Stored items:
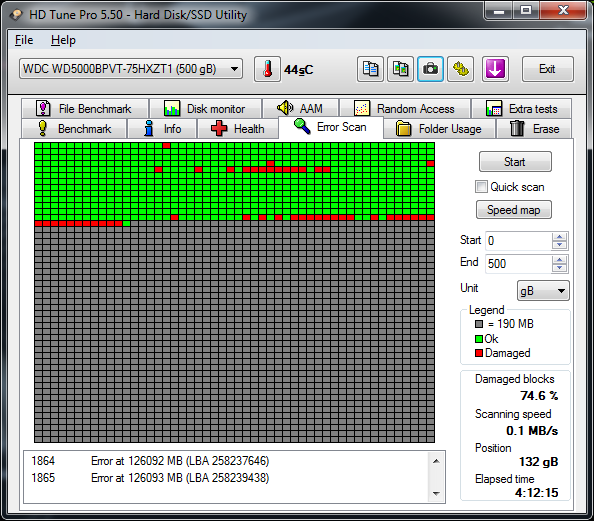
Task: Expand the drive selection dropdown
Action: point(234,69)
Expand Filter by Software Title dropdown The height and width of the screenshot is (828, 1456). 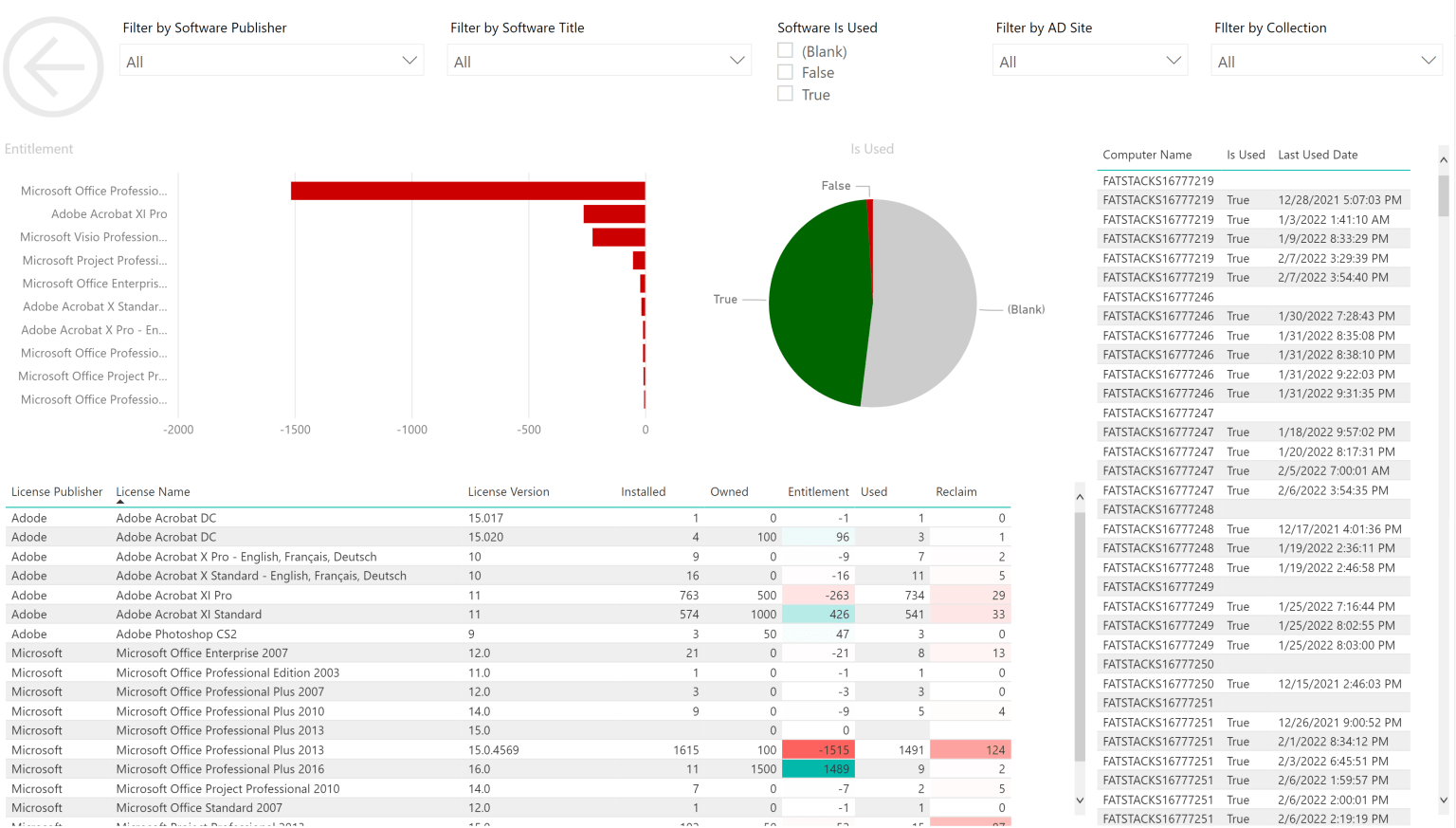[x=599, y=62]
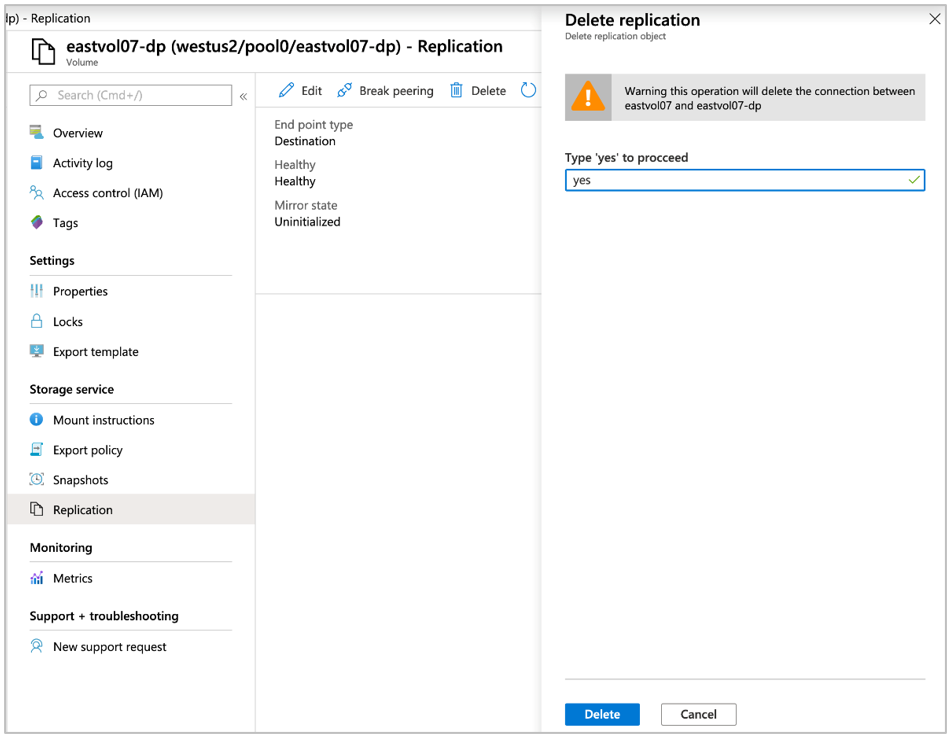Click the Search (Cmd+/) field
Viewport: 949px width, 736px height.
tap(131, 95)
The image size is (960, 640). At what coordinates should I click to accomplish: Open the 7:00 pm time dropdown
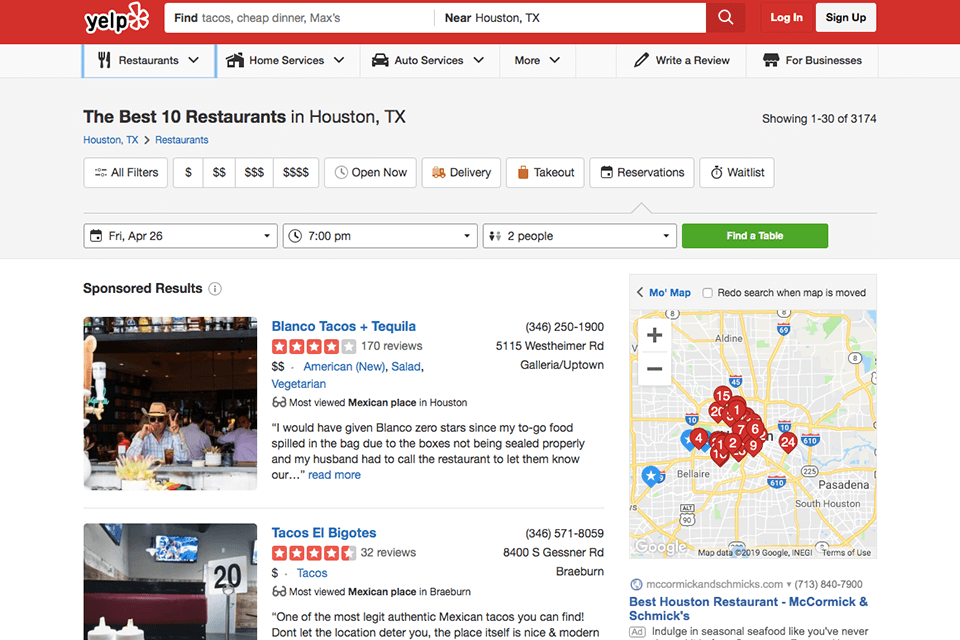click(x=380, y=235)
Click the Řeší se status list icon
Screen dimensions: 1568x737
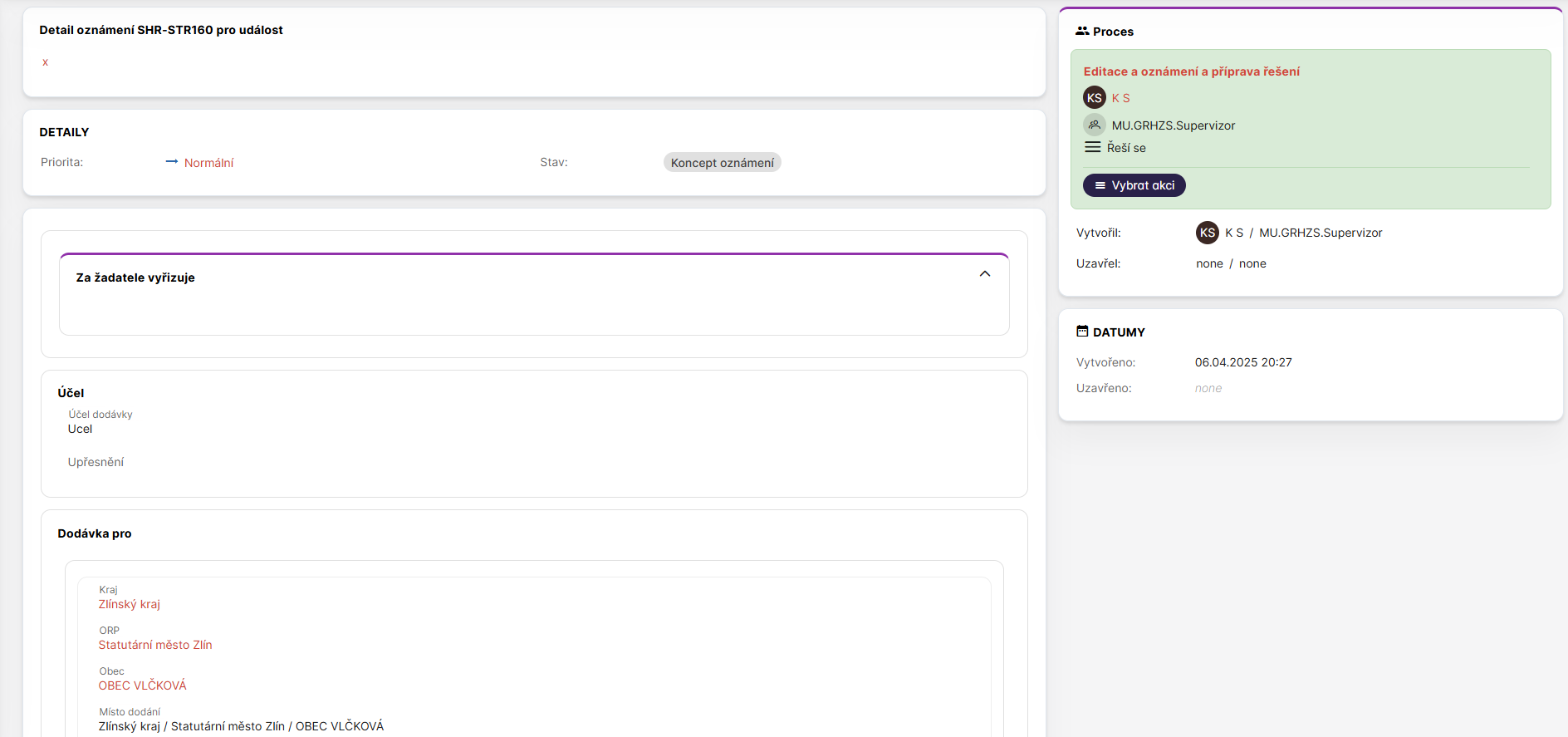[x=1092, y=147]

§ **Exercise objective**:
Your answer must be the lines from the one containing "Click the Řeší se status list icon" through the last line of the records, printed exactly with no pictures; please include both ends.

§ **Solution to the exercise**:
Click the Řeší se status list icon
Screen dimensions: 1568x737
[x=1092, y=147]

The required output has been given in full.